Given text
★ ★ ★ ★

Developing a SIP Application in Java

Lab Overview


The objective of this practical exercise is to create a simple SIP client application using the Java programming language. For this purpose, we shall use the JAIN-SIP application-programming interface (API), which already implements an extensive set of SIP functions.

What is the JAIN-SIP API?

In the same way as the socket API, in modern operating systems, implements the functionality of TCP/IP stack protocols, the JAIN-SIP API, illustrated in the figure 1, provides to developers a set of interfaces to:


Figure 1. The JAIN SIP API.

  • Build and parse SIP messages.
  • Sending and receiving SIP messages statelessly, at the transport sub-layer.
  • Sending and receiving SIP messages statefully, at the transaction sub-layer.

Software Tools

To create our SIP client application, we shall use:

  • The Java Software Development Kit Standard Edition (Java SDK SE).
  • The NetBeans integrated development environment (IDE).

★ ★ ★ ★

Provided data
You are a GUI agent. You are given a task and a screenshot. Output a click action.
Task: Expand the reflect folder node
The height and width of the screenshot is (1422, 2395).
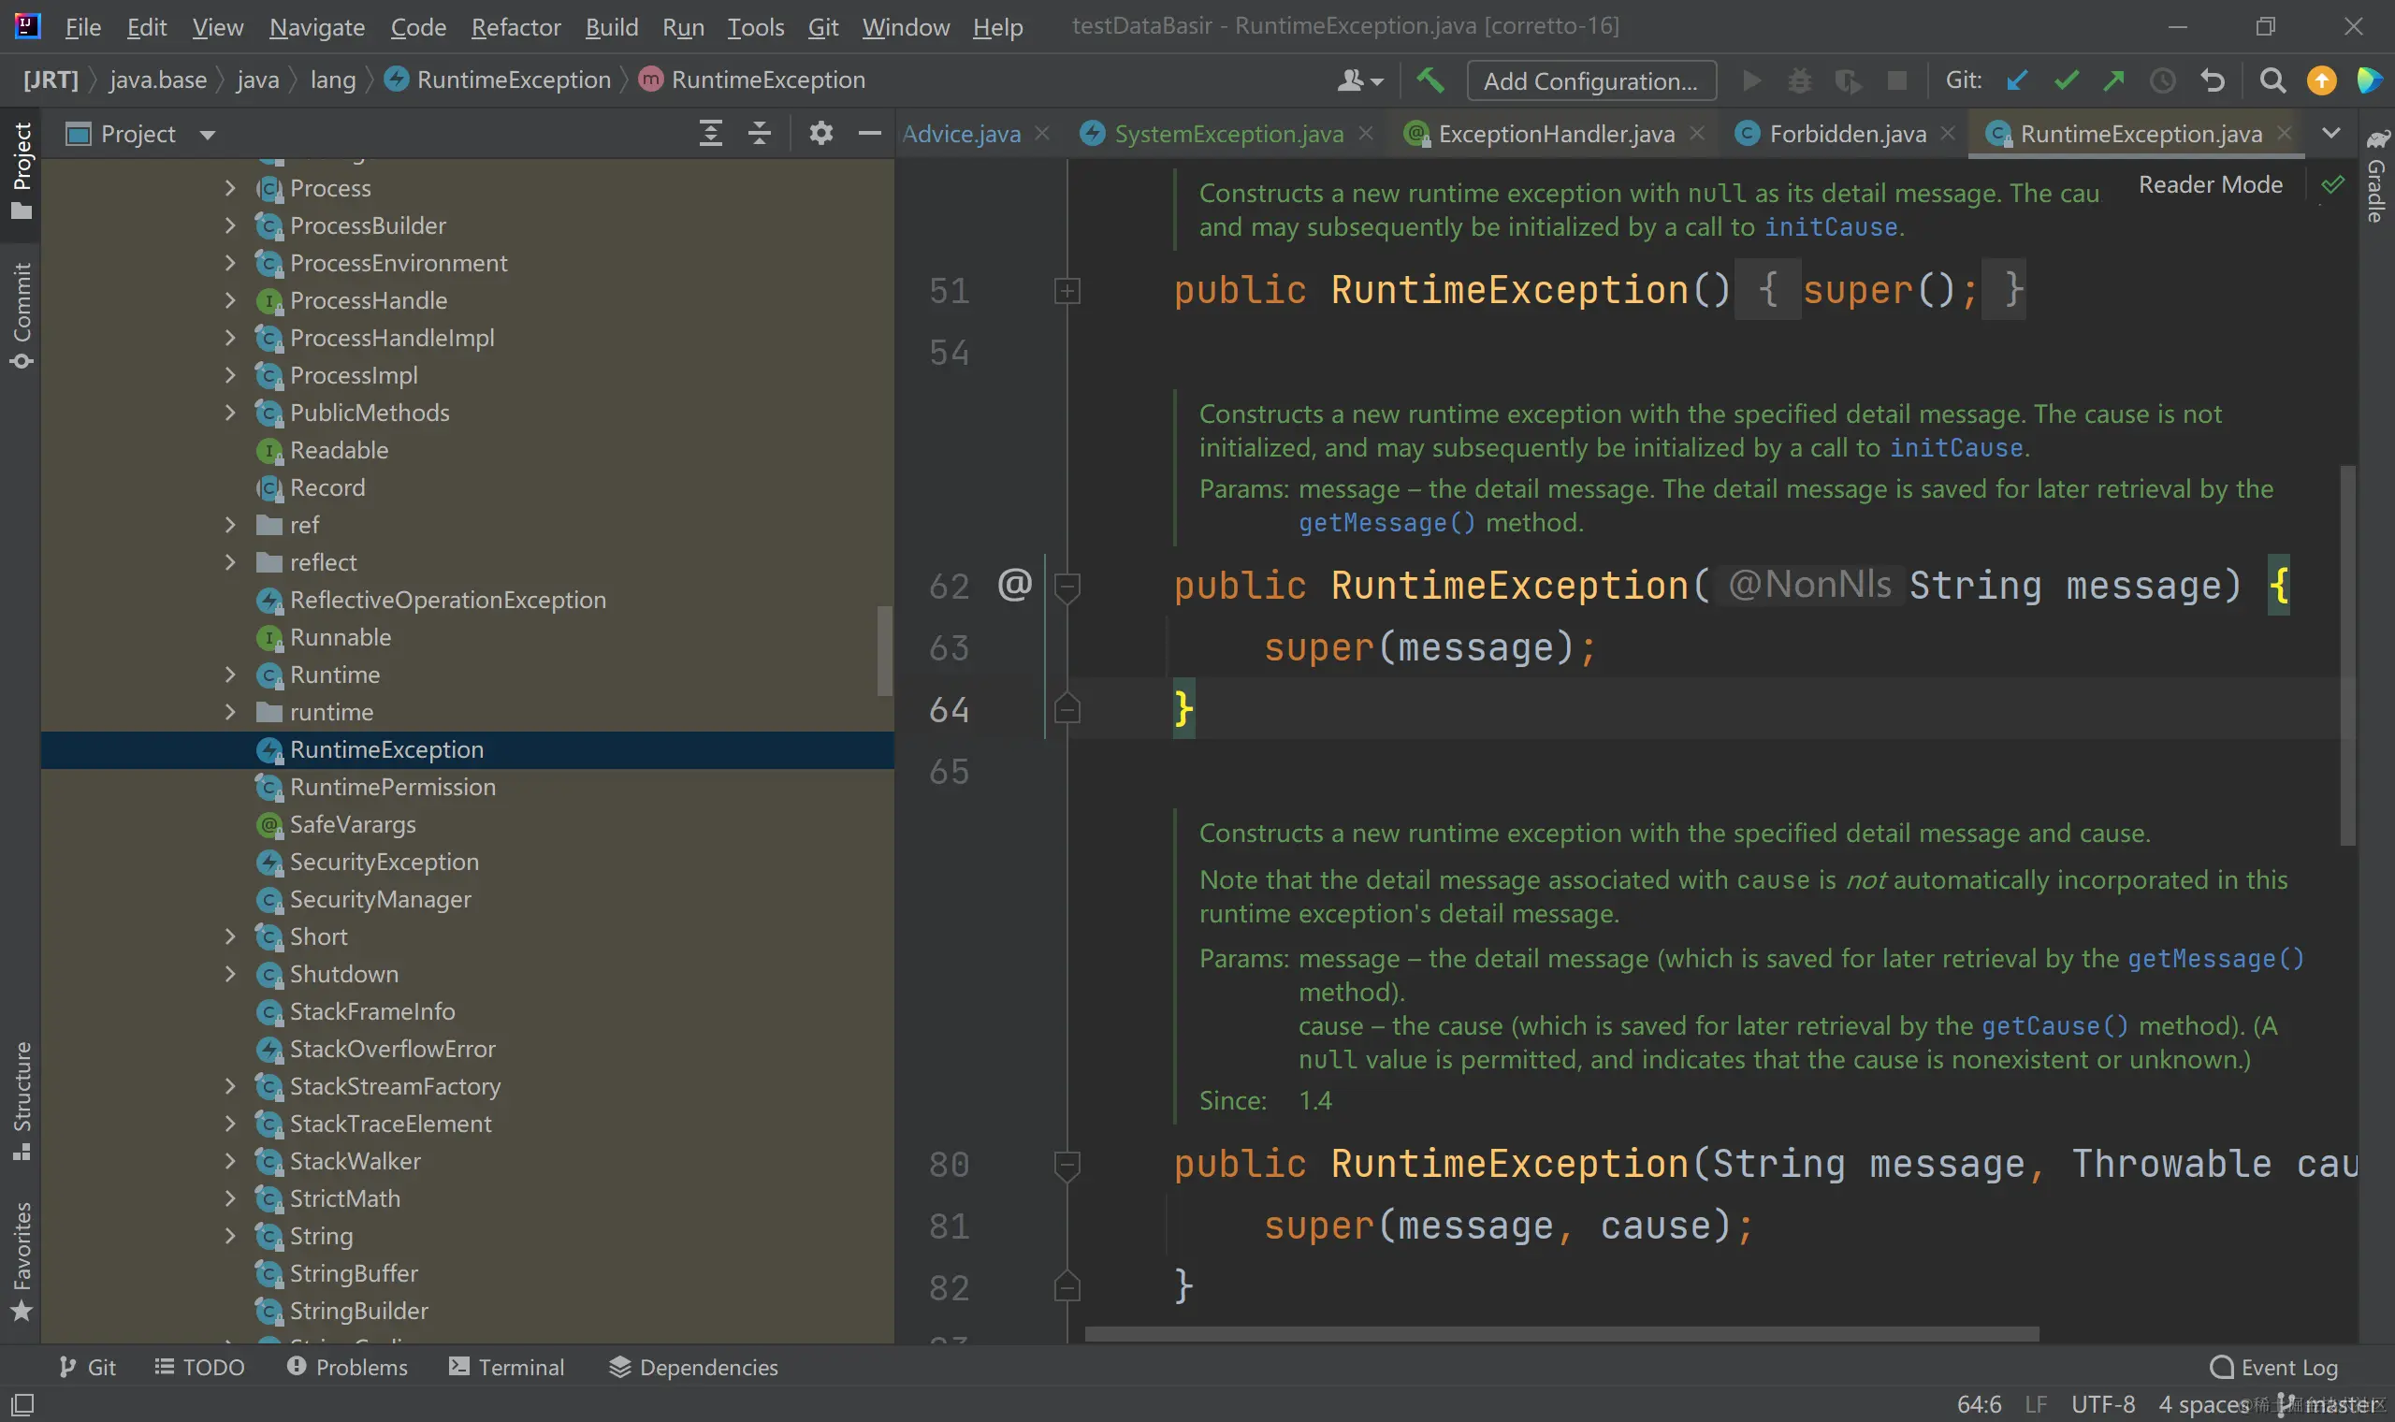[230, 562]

★ ★ ★ ★

Task A
According to the SIP lab overview, which integrated development environment will be used to create the SIP client application?
Task B
Reproduce the passage of the SIP lab overview from "The objective of" to "JAIN SIP API.".

Solution A
The NetBeans integrated development environment (IDE).

Solution B
The objective of this practical exercise is to create a simple SIP client application using the Java programming language. For this purpose, we shall use the JAIN-SIP application-programming interface (API), which already implements an extensive set of SIP functions.

What is the JAIN-SIP API?

In the same way as the socket API, in modern operating systems, implements the functionality of TCP/IP stack protocols, the JAIN-SIP API, illustrated in the figure 1, provides to developers a set of interfaces to:


Figure 1. The JAIN SIP API.